Jumat, 17 Juni 2016

Hijau

Caranya memandangku begitu aneh. Tajam dan lugas. Mata itu mengingatkanku akan bahaya yang mengancam. beberapa detik kemudian tatapan matanya berubah menjadi sendu.

Aku masih sibuk menghitung uang yang ada di laci. hujan deras mengahalangi pandangan orang ke dalam wartel yang ku jaga. aku hendak bertanya, tetapi wajahnya galak membuatku urung tak bertanya.

Bunyi derit mesin menjalari kupingku. gadis bermata jeli. sejenak mengehala nafas. ia keluar dari bilik telphone.


Berapa Mas.

259 ribu Mbak
"Hah mahal banget. kamu jangan nipu saya ya!"

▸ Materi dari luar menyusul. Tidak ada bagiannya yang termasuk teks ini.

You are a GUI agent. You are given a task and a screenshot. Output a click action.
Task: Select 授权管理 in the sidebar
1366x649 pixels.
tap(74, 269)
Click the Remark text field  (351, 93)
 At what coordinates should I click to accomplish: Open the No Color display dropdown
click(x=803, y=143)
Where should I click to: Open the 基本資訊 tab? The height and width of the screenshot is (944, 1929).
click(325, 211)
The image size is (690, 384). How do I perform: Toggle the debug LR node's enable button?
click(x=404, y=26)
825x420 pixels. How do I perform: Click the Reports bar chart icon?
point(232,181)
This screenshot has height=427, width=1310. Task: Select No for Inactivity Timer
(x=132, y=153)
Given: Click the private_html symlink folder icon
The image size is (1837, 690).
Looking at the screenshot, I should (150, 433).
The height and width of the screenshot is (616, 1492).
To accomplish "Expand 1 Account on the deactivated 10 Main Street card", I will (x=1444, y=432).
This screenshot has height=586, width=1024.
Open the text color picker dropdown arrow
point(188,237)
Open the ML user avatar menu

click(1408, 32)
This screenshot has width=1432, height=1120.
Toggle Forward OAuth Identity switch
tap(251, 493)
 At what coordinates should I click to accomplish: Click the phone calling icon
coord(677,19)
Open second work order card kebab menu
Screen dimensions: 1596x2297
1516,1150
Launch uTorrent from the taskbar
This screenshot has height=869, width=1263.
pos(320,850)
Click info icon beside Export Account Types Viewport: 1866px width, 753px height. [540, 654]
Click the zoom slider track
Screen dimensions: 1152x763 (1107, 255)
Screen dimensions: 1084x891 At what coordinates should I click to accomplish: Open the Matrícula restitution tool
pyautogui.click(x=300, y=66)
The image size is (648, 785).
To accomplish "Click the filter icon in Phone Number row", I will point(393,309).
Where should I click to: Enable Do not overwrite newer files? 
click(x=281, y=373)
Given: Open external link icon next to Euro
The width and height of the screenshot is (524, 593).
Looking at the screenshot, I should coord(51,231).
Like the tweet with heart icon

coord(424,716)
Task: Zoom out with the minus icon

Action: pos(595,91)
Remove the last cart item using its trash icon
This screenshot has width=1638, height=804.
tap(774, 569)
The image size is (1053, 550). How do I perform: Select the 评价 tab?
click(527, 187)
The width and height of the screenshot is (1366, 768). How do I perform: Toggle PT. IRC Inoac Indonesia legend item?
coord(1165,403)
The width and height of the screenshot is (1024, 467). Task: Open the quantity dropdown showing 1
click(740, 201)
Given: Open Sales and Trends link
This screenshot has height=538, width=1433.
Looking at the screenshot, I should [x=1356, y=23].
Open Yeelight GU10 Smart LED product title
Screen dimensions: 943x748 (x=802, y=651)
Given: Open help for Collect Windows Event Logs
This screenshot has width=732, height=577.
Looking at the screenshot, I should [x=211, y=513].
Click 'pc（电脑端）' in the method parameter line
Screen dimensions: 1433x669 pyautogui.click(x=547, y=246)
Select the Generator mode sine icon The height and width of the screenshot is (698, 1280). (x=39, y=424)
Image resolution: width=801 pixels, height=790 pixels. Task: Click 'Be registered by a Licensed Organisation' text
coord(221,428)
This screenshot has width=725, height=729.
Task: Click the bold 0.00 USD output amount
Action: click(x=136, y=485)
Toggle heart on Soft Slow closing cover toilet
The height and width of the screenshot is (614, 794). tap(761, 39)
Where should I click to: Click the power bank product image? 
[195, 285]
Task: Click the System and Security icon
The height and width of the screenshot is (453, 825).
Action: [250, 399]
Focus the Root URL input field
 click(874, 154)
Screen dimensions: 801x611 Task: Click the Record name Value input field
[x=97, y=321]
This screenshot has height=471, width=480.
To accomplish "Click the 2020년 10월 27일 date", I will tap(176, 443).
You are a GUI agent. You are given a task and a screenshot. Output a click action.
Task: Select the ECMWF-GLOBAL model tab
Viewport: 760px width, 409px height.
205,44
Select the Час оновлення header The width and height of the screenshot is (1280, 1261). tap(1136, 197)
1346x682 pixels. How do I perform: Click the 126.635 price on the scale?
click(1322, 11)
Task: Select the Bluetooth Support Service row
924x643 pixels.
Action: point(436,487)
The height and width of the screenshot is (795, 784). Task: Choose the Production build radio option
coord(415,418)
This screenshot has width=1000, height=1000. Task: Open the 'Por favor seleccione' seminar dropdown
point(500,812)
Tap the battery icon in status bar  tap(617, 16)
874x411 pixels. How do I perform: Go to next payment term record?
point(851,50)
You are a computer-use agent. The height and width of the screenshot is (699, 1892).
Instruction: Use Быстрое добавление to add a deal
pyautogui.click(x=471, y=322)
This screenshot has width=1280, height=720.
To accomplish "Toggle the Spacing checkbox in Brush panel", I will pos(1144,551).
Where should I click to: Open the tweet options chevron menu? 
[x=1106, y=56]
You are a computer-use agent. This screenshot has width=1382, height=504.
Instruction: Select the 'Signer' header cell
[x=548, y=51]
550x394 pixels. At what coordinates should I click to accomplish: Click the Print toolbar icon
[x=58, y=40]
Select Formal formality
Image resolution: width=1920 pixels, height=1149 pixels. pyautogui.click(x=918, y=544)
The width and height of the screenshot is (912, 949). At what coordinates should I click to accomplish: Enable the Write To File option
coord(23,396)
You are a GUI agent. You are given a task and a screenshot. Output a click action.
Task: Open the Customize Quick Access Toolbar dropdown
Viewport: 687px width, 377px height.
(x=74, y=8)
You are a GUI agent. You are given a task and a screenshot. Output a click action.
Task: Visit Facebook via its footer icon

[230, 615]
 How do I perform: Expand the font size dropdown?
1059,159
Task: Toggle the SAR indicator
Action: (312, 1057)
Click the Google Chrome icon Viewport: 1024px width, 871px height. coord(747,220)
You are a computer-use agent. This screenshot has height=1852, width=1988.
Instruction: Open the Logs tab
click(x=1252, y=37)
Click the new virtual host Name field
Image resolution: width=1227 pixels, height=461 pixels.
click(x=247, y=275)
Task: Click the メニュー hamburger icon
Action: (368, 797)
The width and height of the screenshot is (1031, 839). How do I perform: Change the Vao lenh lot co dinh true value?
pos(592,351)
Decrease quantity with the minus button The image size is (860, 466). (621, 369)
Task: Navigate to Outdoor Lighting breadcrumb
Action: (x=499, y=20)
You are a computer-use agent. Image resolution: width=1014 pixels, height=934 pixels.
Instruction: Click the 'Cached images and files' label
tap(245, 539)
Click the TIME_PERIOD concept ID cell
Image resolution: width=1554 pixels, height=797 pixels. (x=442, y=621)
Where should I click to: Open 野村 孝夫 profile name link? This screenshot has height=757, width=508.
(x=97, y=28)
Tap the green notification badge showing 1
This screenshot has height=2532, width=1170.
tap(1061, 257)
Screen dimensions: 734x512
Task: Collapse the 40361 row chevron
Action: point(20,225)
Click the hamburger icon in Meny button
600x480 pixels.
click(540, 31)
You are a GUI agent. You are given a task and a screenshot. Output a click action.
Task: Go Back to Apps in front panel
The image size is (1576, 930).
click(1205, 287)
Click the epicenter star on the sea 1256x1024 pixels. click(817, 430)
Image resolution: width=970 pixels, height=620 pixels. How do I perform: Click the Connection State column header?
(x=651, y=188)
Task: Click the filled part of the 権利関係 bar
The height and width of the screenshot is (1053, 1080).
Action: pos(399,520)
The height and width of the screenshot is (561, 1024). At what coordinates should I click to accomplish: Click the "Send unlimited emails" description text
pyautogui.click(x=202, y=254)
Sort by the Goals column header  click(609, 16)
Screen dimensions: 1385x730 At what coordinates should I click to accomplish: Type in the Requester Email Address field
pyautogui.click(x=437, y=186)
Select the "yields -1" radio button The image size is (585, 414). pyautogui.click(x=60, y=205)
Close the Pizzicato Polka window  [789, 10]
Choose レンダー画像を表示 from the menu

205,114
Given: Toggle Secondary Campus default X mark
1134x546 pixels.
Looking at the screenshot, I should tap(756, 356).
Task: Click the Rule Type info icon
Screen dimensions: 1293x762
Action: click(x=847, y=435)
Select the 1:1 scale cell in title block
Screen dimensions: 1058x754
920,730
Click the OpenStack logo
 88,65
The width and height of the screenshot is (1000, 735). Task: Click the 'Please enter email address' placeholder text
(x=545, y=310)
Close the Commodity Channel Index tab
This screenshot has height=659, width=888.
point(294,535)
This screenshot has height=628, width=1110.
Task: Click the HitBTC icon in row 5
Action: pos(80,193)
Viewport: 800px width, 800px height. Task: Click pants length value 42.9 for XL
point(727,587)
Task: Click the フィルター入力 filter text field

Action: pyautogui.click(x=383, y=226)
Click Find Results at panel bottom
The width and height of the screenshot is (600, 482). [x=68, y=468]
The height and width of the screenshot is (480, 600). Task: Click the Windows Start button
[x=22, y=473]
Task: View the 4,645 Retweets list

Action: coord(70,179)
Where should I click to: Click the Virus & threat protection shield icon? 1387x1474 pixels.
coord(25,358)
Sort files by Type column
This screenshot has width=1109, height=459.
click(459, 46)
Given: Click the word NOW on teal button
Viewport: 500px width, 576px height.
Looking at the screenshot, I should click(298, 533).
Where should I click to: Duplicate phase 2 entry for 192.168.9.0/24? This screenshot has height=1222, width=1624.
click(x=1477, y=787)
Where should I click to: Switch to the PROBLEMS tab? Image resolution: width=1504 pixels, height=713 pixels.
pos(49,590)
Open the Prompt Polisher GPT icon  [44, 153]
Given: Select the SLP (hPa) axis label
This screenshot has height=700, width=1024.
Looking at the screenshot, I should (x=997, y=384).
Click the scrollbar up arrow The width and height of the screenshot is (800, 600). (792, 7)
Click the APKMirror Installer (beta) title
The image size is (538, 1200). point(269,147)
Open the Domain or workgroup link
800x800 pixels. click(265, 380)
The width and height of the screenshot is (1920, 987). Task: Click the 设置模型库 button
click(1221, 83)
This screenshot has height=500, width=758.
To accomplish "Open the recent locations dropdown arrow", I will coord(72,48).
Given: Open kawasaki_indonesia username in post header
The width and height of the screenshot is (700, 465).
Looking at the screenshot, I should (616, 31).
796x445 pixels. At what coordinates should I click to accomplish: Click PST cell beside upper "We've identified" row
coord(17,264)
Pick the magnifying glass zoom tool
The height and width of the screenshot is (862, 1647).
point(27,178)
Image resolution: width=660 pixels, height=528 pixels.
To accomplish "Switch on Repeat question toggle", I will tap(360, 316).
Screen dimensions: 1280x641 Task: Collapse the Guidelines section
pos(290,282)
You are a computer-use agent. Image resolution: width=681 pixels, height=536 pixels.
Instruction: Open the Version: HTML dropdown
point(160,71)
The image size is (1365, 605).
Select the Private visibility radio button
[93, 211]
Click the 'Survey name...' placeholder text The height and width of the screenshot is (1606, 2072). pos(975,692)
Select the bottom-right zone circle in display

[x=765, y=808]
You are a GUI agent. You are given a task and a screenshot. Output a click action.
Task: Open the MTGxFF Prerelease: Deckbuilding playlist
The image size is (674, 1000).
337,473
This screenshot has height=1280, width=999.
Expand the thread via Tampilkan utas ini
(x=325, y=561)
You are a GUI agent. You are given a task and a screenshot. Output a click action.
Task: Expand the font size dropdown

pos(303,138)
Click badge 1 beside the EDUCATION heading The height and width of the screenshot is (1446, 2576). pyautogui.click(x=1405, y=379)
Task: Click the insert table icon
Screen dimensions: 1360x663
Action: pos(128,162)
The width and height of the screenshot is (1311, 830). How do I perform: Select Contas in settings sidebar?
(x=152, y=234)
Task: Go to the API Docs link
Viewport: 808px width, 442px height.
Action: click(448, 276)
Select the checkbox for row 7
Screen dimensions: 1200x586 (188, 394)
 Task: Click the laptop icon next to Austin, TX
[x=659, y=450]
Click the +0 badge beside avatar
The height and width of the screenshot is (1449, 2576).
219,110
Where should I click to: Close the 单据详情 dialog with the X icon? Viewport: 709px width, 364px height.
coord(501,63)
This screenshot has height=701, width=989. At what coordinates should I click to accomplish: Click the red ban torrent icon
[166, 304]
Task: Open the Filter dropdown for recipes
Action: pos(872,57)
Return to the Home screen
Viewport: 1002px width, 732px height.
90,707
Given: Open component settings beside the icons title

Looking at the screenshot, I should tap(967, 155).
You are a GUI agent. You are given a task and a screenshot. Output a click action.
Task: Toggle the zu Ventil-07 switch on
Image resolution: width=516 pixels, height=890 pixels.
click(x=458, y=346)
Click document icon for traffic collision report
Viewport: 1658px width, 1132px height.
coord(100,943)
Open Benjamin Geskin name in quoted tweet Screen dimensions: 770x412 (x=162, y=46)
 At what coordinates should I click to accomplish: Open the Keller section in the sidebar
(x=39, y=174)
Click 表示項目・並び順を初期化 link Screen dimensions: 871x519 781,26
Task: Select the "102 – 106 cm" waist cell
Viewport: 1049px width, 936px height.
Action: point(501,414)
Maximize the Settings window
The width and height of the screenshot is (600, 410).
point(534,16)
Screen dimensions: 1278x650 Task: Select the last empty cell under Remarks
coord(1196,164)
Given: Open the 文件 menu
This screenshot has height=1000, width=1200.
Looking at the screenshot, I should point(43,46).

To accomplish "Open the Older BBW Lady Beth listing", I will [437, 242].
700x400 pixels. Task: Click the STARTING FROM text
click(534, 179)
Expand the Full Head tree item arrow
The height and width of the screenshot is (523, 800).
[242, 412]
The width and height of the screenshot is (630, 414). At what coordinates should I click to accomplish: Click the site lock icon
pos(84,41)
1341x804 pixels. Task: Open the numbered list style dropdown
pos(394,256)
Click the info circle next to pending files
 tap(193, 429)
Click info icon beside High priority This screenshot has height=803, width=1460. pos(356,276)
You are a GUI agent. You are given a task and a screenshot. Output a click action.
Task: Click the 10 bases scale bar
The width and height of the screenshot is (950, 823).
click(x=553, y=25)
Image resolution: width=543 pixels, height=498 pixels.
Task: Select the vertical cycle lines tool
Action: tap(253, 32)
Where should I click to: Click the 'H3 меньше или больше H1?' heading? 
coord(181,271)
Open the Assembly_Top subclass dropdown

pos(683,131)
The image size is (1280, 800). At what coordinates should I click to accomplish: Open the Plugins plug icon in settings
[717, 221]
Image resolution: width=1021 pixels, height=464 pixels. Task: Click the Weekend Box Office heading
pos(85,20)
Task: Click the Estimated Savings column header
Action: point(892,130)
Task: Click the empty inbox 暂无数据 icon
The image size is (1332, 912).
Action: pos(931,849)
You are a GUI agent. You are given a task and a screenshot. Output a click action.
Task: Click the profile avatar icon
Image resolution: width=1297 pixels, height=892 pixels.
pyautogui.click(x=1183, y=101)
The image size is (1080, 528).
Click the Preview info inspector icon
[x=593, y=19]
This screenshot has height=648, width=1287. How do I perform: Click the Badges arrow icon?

" Iya memang segitu, mba kan Interlokal, jadi mahal, apalagi ke Hongkong."
" Baru jadi mahasiswa udah korupsi."

Wajahnya makin ketus, tak beraturan, matanya sipit tapi galaknya minta ampun.

" Mba Lihat sendiri, aku tak pernah menipu soal ini."

aku ngotot.
wajahnya melongok ke monitor. dahinya berkeringat. mungkin menahan malu.

" Aku utang dulu. bilang sam bosmu!"

" Disini ngga ngutangin!, mba bisa saya laporin ke polisi ya."

" Laporin aja, aku ngga takut."

Aku kehabisan akal. ternyata aku masih hijau dalam urusan ini. mahasiswi hukum itu langsung kabur dengan memberikan uang 100 ribu saja. aku kebingungan mencari kekurangannya. aku baru teringat besok adalah mata kuliah hukum international, biasnya dia ada. karena dia belum lulus untuk mata kuliah ini.

Tungga besok, akan ku tarik hutanngnya. gayanya saja keren, tapi ngutang.